## WORK ITEM
Read through the material below and copy each line in which the word "will" occurs.

━━━━━ EXERCISE DATA ━━━━━

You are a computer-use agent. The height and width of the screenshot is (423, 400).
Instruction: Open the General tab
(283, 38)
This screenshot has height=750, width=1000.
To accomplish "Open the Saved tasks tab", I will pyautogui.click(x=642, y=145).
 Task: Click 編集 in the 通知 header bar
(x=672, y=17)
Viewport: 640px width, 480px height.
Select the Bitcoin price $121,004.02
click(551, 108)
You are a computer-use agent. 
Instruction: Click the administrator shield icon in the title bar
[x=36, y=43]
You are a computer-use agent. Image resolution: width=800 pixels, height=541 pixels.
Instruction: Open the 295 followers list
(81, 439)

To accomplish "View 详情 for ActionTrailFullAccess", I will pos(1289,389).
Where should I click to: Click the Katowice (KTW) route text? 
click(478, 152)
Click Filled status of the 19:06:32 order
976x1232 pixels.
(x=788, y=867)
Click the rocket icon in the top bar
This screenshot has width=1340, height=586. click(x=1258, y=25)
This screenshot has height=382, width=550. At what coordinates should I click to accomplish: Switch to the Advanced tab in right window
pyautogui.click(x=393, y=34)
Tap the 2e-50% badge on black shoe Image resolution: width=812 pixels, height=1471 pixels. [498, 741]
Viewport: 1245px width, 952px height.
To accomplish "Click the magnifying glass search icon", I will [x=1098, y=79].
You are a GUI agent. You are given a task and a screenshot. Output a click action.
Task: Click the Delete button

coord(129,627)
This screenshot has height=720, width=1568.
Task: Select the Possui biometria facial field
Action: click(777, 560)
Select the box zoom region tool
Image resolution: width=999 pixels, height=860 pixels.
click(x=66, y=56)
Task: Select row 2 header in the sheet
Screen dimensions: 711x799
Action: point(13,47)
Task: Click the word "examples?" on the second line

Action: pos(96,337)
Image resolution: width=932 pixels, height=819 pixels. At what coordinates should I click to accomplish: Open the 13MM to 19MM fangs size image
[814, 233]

━━━━━

## ANSWER FOR THIS EXERCISE
To accomplish "Open the Saved tasks tab", I will pyautogui.click(x=642, y=145).
To accomplish "View 详情 for ActionTrailFullAccess", I will pos(1289,389).
To accomplish "Click the magnifying glass search icon", I will [x=1098, y=79].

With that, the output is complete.